> _EXERCISE DETAILS_:
Scan the listing and copy each line where the word "computer" is present.

··· EXERCISE MATERIALS

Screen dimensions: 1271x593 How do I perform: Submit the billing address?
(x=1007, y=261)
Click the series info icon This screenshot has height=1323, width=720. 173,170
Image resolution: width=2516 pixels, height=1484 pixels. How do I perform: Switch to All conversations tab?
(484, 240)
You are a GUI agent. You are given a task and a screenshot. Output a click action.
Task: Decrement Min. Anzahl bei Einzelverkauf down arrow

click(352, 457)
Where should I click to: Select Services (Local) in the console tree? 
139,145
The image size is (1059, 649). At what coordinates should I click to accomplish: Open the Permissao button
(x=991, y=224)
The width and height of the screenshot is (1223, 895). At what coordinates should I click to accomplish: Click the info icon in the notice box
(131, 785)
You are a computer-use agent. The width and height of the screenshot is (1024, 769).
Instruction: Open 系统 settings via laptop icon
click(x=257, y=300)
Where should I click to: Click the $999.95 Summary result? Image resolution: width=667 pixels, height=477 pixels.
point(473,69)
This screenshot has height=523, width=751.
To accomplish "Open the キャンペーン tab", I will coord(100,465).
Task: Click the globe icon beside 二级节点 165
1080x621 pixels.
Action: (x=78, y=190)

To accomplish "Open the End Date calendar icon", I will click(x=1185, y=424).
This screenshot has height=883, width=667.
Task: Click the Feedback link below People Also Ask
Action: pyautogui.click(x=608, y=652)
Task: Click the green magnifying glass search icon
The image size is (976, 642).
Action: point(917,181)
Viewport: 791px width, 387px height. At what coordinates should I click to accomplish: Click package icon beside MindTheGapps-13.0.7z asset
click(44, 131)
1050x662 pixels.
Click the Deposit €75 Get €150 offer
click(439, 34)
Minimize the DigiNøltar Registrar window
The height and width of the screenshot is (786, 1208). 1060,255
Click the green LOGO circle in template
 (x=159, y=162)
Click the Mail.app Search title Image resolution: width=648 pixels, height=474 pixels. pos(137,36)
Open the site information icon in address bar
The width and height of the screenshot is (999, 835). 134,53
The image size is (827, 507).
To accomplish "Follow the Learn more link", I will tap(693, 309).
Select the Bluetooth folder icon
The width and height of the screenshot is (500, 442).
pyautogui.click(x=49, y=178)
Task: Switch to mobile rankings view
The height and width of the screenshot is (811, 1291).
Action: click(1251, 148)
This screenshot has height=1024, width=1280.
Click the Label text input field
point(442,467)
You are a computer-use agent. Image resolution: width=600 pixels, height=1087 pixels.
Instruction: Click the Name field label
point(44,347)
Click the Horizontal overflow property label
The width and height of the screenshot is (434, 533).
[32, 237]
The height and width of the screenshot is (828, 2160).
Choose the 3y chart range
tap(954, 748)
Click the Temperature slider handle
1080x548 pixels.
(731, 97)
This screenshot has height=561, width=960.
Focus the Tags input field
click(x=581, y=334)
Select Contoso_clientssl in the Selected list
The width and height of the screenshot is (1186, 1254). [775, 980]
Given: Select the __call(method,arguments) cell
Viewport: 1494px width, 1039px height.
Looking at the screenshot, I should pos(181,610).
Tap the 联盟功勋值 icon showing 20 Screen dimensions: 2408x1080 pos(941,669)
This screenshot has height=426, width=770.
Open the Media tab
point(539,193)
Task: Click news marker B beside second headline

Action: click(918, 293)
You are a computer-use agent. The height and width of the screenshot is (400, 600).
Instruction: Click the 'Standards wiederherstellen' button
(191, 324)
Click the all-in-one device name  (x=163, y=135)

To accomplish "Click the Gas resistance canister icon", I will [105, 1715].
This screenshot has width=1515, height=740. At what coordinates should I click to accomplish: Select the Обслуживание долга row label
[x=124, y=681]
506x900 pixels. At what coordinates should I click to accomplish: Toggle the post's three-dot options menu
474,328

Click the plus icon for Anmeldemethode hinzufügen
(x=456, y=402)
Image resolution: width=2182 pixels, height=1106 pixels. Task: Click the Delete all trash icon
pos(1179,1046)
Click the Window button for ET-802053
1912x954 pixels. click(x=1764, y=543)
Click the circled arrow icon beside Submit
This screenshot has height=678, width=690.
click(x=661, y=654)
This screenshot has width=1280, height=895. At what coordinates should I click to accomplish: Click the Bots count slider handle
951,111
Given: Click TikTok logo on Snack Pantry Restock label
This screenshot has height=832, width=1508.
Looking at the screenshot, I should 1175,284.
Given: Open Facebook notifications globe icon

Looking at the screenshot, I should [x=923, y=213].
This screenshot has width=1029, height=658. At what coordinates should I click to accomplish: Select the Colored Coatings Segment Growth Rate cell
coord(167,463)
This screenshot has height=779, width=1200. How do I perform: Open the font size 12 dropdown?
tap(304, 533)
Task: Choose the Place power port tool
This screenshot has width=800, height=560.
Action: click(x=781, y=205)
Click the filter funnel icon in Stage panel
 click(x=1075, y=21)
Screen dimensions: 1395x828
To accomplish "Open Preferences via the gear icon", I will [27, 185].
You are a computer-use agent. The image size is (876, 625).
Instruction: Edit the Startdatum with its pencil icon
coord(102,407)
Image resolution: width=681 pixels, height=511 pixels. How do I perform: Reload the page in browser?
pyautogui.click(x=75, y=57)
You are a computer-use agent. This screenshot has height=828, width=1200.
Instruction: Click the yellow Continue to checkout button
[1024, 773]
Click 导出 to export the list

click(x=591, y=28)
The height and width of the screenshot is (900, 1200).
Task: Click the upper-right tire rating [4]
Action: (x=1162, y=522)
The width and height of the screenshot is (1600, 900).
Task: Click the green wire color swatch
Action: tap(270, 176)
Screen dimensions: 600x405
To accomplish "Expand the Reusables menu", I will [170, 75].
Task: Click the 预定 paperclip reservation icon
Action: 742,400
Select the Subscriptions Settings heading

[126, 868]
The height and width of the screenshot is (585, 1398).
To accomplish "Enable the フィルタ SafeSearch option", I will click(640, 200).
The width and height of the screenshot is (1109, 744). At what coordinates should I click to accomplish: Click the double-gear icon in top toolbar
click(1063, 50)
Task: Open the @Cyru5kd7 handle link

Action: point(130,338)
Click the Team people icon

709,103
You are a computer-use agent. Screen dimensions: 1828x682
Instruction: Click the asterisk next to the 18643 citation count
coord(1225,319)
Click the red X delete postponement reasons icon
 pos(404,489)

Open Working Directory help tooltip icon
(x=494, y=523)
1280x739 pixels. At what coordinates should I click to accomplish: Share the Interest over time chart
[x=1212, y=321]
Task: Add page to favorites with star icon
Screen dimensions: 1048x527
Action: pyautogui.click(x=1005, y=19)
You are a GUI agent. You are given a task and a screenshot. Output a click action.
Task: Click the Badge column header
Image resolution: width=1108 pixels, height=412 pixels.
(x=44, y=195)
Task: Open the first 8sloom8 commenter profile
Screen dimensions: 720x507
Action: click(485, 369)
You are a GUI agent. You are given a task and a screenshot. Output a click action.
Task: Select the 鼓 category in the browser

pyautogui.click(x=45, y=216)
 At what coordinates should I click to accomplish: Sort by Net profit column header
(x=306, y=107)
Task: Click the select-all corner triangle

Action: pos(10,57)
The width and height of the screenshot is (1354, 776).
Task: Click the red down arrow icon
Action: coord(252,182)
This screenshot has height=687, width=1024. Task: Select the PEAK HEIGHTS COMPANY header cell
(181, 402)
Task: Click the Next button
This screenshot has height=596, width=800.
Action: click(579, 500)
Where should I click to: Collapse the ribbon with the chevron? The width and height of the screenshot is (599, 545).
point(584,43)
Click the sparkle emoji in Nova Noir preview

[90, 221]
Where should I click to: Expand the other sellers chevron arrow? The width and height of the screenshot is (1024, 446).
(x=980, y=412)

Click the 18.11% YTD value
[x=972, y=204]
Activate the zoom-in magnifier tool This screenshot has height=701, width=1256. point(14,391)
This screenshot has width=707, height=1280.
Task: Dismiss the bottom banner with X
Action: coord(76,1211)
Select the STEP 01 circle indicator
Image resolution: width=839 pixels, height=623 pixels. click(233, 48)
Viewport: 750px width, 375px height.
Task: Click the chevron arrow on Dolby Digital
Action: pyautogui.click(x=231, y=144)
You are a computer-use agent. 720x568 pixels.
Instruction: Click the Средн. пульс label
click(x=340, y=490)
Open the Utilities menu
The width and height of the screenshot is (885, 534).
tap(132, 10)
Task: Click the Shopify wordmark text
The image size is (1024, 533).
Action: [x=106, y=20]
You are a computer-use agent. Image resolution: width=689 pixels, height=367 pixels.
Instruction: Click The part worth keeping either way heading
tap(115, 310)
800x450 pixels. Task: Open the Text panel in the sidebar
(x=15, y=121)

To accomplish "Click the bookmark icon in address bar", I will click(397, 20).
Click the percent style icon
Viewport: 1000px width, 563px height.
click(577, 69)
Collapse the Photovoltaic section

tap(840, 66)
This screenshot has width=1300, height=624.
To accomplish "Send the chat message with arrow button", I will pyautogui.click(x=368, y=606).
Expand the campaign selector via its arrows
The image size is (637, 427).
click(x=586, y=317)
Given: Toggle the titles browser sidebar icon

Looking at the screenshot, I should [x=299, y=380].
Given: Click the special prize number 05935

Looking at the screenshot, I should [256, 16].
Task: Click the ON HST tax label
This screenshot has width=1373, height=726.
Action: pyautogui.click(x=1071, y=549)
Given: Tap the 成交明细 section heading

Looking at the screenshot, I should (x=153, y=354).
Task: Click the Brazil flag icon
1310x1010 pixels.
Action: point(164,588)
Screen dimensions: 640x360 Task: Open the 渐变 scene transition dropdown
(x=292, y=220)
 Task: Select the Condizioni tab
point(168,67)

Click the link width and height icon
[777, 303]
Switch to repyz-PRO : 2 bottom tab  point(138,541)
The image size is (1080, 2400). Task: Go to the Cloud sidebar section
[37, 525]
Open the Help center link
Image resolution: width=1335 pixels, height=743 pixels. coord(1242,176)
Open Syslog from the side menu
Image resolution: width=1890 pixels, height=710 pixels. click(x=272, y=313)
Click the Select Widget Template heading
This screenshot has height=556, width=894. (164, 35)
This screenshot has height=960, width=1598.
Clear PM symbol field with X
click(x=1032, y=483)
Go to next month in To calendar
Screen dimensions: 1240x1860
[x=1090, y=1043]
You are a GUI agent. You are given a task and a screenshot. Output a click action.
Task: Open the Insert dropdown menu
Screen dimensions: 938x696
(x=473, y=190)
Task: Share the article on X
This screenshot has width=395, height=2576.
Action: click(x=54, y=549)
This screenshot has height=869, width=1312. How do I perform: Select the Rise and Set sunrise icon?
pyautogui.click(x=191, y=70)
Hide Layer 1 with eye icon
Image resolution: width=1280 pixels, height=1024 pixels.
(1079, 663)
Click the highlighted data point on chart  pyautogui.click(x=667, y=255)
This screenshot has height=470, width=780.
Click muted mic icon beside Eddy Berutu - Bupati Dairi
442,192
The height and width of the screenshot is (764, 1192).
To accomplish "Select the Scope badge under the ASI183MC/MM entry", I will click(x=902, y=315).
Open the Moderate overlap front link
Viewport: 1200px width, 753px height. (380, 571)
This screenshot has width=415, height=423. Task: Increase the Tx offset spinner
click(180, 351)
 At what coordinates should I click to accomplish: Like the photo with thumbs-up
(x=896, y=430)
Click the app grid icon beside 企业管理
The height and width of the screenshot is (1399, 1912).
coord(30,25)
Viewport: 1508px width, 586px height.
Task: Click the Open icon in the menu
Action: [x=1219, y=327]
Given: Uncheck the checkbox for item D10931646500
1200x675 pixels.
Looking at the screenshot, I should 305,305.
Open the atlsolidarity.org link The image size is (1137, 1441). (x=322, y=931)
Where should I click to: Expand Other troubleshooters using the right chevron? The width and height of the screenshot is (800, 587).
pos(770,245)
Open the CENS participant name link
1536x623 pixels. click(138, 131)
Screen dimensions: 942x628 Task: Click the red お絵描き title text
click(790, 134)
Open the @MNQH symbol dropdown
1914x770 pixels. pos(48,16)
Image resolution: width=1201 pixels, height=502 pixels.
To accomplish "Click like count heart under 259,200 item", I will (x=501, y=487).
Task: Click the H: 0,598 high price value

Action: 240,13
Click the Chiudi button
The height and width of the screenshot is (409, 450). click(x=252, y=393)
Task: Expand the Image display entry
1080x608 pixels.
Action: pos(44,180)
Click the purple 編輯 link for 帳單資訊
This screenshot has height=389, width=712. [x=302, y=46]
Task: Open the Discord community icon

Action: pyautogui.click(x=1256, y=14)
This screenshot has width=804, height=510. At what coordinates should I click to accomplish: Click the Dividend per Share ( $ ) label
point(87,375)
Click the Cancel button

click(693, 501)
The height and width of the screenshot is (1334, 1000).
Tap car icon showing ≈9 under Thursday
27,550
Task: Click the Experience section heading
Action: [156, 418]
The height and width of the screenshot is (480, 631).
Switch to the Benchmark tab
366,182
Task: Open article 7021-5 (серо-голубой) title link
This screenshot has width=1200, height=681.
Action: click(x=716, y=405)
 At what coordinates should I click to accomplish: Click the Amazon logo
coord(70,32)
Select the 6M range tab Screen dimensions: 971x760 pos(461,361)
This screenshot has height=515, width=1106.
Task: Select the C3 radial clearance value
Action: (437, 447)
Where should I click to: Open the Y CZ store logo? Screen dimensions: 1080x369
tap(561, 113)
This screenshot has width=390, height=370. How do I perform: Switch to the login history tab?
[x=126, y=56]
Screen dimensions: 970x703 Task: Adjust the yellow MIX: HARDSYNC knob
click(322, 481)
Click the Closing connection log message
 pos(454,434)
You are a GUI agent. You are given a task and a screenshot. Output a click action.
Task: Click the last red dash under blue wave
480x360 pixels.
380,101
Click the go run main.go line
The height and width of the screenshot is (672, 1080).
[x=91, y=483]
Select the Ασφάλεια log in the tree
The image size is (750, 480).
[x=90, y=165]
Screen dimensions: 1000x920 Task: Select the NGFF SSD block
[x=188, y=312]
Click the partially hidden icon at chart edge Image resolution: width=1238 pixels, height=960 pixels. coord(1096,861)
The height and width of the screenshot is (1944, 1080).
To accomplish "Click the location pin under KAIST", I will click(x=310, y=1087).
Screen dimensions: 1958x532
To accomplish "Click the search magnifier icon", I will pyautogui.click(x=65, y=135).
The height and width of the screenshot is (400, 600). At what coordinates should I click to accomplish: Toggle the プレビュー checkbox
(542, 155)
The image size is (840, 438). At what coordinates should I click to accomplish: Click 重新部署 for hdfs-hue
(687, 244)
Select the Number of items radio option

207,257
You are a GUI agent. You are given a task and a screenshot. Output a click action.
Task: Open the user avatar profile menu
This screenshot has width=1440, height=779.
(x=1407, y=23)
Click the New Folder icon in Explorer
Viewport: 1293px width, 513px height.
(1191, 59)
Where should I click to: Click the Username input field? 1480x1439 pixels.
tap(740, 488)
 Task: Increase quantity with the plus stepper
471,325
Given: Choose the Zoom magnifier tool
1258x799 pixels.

······

> _ANSWER BOX_:
You are a computer-use agent. The width and height of the screenshot is (1024, 769).
You are a computer-use agent. Image resolution: width=600 pixels, height=1087 pixels.
You are a computer-use agent. The height and width of the screenshot is (400, 600).
You are a computer-use agent. The image size is (876, 625).
You are a computer-use agent. This screenshot has height=828, width=1200.
You are a computer-use agent. Screen dimensions: 1828x682
You are a computer-use agent. 720x568 pixels.
You are a computer-use agent. Image resolution: width=689 pixels, height=367 pixels.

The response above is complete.